» **The input**
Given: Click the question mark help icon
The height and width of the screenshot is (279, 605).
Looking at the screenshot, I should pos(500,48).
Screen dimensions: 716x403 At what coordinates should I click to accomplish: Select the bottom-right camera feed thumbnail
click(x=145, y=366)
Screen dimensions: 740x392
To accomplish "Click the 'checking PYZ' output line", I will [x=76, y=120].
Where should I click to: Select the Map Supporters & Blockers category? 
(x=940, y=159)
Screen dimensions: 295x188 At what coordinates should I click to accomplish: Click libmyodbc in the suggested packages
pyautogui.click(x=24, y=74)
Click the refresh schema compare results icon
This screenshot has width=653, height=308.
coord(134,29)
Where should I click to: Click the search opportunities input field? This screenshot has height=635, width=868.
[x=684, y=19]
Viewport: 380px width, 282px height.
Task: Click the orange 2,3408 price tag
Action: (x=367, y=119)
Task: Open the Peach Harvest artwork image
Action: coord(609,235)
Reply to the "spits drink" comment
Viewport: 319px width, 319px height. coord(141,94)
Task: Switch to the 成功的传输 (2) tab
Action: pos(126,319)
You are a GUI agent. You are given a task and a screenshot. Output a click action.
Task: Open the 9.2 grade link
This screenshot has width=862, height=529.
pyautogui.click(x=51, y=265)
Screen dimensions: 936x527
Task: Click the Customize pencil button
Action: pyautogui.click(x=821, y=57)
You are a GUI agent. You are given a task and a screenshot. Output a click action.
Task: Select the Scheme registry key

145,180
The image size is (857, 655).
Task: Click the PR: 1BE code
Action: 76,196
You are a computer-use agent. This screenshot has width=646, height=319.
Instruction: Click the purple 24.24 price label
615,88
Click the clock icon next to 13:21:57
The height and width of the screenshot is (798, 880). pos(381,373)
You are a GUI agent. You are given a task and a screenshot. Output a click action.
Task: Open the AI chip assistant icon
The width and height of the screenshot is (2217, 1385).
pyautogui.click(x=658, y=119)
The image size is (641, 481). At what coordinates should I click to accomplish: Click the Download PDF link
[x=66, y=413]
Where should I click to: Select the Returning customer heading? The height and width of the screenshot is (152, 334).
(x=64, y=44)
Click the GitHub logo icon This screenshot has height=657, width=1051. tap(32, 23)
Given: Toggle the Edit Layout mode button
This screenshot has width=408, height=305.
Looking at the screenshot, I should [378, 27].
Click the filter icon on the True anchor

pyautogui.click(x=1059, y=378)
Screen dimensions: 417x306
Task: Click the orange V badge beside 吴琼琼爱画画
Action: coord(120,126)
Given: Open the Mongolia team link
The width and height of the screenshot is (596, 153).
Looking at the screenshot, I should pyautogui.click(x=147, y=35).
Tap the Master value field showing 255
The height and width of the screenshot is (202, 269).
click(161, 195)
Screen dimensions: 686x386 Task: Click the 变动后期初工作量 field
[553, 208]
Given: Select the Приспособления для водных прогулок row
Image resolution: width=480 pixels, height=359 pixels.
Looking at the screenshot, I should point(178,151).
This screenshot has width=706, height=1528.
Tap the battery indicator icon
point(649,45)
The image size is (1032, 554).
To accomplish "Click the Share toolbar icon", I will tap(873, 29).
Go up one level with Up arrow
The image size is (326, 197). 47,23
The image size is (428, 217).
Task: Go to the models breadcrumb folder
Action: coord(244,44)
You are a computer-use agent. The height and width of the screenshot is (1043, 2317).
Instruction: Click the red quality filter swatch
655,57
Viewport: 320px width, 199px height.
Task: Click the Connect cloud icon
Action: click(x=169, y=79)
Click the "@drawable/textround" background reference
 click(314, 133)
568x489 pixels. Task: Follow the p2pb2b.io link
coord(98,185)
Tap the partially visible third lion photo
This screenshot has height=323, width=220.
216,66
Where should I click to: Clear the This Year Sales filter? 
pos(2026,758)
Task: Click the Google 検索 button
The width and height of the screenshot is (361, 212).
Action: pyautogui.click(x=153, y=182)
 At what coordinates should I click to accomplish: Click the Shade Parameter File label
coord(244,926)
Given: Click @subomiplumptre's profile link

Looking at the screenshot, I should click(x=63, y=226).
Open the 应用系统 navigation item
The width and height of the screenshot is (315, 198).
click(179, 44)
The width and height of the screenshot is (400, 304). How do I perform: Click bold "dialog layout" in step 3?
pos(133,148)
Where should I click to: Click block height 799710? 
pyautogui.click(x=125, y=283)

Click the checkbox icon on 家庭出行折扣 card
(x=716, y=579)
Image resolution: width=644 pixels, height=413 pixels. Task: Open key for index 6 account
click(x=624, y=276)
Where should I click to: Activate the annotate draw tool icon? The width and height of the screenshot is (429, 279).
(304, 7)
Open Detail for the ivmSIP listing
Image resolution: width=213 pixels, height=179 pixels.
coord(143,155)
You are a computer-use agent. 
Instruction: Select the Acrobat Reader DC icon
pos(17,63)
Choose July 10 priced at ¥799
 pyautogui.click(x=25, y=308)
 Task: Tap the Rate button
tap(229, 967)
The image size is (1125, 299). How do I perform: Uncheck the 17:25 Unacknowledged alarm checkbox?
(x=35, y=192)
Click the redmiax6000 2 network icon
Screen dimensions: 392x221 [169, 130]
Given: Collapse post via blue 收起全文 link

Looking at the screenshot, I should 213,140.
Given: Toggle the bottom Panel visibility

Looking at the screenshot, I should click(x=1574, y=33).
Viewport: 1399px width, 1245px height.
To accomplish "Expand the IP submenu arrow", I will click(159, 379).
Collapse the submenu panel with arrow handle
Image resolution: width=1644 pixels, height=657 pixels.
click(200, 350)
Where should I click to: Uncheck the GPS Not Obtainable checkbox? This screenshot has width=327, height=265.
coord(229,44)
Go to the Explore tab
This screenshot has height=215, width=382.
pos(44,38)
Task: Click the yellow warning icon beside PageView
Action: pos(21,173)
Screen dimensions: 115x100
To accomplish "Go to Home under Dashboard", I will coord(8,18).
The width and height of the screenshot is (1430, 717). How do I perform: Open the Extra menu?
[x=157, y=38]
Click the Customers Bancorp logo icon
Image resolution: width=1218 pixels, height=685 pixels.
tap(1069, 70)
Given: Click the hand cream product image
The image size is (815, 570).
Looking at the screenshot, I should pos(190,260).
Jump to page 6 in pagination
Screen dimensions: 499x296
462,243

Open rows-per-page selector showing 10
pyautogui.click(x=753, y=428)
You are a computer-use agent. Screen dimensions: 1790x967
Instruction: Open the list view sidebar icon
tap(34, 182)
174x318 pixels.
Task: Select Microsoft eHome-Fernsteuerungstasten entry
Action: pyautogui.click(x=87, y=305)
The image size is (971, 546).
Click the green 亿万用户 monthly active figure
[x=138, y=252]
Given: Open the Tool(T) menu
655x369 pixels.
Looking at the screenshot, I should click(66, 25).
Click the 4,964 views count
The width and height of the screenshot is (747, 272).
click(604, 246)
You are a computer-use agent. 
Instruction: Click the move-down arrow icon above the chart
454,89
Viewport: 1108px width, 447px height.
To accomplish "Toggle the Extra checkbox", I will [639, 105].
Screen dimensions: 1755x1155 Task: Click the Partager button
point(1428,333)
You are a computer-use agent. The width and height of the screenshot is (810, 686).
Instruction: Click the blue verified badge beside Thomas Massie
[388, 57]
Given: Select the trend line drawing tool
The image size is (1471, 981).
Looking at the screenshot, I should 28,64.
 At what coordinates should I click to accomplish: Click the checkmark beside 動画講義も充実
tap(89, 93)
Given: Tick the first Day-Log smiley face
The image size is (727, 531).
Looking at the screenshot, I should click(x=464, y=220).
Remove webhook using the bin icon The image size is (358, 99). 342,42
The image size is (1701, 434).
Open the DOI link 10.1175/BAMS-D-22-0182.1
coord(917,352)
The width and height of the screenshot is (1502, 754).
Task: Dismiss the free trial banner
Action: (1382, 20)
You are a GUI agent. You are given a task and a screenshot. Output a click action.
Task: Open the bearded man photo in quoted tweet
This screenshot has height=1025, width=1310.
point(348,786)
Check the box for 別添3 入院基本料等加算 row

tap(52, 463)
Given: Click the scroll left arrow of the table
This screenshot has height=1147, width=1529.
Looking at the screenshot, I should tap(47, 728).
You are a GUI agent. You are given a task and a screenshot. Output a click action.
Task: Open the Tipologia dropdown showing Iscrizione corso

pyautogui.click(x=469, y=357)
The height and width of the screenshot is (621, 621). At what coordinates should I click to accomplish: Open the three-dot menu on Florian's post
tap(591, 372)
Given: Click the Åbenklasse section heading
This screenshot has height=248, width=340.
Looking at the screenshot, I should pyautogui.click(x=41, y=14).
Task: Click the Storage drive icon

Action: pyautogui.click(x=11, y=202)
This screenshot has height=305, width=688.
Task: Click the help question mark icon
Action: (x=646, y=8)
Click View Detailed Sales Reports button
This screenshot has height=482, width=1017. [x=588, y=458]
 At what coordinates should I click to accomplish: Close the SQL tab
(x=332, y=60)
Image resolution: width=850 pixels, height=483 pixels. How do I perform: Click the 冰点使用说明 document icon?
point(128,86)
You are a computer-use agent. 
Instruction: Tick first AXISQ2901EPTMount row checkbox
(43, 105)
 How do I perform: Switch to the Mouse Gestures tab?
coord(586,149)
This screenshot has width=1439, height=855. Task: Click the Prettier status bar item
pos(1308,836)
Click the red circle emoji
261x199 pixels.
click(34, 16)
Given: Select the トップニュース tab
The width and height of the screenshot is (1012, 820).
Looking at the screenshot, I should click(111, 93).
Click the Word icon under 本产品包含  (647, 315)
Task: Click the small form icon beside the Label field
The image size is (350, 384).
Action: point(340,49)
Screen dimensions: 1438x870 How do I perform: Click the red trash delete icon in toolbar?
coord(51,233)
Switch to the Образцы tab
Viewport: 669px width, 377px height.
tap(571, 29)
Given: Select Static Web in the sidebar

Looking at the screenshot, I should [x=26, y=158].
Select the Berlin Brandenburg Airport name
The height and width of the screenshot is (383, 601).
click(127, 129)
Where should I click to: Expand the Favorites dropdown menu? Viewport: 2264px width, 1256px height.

» **Exercise aim**
Copy out the lines of the data starting at the line that contains "Tap the partially visible third lion photo" and ending after the line that contains "pos(133,148)", reproducing each one verbatim.

» **Answer for the task**
Tap the partially visible third lion photo
This screenshot has height=323, width=220.
216,66
Where should I click to: Clear the This Year Sales filter? 
pos(2026,758)
Task: Click the Google 検索 button
The width and height of the screenshot is (361, 212).
Action: pyautogui.click(x=153, y=182)
 At what coordinates should I click to accomplish: Click the Shade Parameter File label
coord(244,926)
Given: Click @subomiplumptre's profile link

Looking at the screenshot, I should click(x=63, y=226).
Open the 应用系统 navigation item
The width and height of the screenshot is (315, 198).
click(179, 44)
The width and height of the screenshot is (400, 304). How do I perform: Click bold "dialog layout" in step 3?
pos(133,148)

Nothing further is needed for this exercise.